Gerechtshof Amsterdam, 10-07-2014, ECLI:NL:GHAMS:2014:3154, 13/00364
Gerechtshof Amsterdam, 10-07-2014, ECLI:NL:GHAMS:2014:3154, 13/00364
Gegevens
- Instantie
- Gerechtshof Amsterdam
- Datum uitspraak
- 10 juli 2014
- Datum publicatie
- 13 augustus 2014
- ECLI
- ECLI:NL:GHAMS:2014:3154
- Zaaknummer
- 13/00364
- Relevante informatie
- Wet waardering onroerende zaken [Tekst geldig vanaf 01-01-2024] art. 17
Inhoudsindicatie
WOZ. De taxateur van de heffingsambtenaar heeft aannemelijk gemaakt dat hij is uitgegaan van de juiste inhoudsmaten van de woning. De heffingsambtenaar heeft voldoende rekening gehouden met het verschil in ligging.
Uitspraak
kenmerk 13/00364
10 juli 2014
uitspraak van de negende enkelvoudige belastingkamer
op het hoger beroep van
[X] te [Z], belanghebbende,
tegen de uitspraak in de zaak met kenmerk AWB 12/427 van de rechtbank Noord-Holland (hierna: de rechtbank) in het geding tussen
belanghebbende
en
de heffingsambtenaar van de gemeente Bergen, de heffingsambtenaar.
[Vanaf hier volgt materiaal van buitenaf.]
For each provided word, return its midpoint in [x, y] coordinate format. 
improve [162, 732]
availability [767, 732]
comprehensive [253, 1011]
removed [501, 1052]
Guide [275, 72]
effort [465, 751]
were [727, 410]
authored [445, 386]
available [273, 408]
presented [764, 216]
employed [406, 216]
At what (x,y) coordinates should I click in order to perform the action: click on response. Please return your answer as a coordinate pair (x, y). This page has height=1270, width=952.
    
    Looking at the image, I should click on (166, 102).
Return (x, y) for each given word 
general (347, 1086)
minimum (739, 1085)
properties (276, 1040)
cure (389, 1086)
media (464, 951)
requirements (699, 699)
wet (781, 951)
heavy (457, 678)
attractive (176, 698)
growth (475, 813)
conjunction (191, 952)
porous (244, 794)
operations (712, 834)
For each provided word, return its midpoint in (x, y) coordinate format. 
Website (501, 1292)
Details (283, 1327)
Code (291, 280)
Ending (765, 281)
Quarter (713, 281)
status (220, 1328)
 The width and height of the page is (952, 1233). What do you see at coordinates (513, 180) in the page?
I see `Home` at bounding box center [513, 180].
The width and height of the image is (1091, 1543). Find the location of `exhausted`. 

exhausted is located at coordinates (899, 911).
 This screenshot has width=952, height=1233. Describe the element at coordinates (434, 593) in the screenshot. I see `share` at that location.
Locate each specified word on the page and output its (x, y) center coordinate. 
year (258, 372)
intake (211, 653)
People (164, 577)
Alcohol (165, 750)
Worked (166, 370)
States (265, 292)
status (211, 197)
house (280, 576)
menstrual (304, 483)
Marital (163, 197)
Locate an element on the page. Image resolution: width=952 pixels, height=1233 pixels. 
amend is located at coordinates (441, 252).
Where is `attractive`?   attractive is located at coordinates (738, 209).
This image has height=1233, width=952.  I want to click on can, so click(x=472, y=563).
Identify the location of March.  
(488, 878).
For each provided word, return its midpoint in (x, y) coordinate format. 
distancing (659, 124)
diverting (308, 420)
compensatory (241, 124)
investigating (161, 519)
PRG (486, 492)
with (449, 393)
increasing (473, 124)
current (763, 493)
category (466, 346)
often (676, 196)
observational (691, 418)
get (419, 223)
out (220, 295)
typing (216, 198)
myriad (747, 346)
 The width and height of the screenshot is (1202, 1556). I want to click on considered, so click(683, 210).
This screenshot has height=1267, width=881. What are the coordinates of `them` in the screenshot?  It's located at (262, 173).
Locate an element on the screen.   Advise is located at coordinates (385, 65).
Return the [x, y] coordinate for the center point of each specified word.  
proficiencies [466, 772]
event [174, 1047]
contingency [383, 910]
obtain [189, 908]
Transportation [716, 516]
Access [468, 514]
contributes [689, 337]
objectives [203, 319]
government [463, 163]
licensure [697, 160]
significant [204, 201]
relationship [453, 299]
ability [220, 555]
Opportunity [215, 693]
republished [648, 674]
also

1 Ontstaan en loop van het geding
De heffingsambtenaar heeft met dagtekening 25 februari 2011 de waarde van de onroerende zaak [a-laan 1] te [Z] (hierna: de woning) naar de waardepeildatum 1 januari 2010 vastgesteld op € 1.173.000, bij een op voet van artikel 22 van de Wet waardering onroerende zaken (hierna: de Wet WOZ) genomen beschikking voor het jaar 2011. In het zelfde geschrift is ook de aanslag onroerendezaakbelasting voor het jaar 2011 ter zake van de woning bekendgemaakt.
Na daartegen gemaakt bezwaar heeft de heffingsambtenaar bij uitspraak, gedagtekend 31 december 2011, de waardebeschikking en de aanslag gehandhaafd.
Bij uitspraak van 2 mei 2013 heeft de rechtbank het door belanghebbende ingestelde beroep ongegrond verklaard.
Het tegen deze uitspraak ingestelde hoger beroep is bij het Hof ingekomen op 13 juni 2013. De heffingsambtenaar heeft een verweerschrift ingediend.
Op 12 mei 2014 zijn per fax twee nadere stukken ontvangen van belanghebbende. Deze zijn in afschrift verstrekt aan de wederpartij.
Het onderzoek ter zitting heeft plaatsgevonden op 21 mei 2014. Van het verhandelde ter zitting is een proces-verbaal opgemaakt dat met deze uitspraak wordt meegezonden.
2 Feiten
De rechtbank heeft in haar uitspraak, waarin belanghebbende als eiser wordt aangeduid en de heffingsambtenaar als verweerder, de volgende feiten opgenomen:
“1.1. Verweerder heeft de WOZ-waarde van eisers woning aan de [a-laan 1] te [Z] voor het belastingjaar 2011 vastgesteld op € 1.173.000. Verweerder is daarbij uitgegaan van de waardepeildatum 1 januari 2010.
Eisers woning is een vrijstaande woning, gebouwd in 2008, met een inhoud van
(inclusief zolder en kelder) 1.375 m³, op een perceel van 1096 m².”
Nu partijen daartegen geen bezwaren hebben geuit, gaat het Hof ook van die feiten uit.
3 Geschil in hoger beroep
Evenals bij de rechtbank is in geschil of de vastgestelde waarde van de woning overeenkomt met, dan wel niet hoger is dan, de ingevolge artikel 17, tweede lid, van de Wet WOZ bepaalde waarde. Belanghebbende is van mening dat de waarde van de woning niet meer bedraagt dan € 958.000.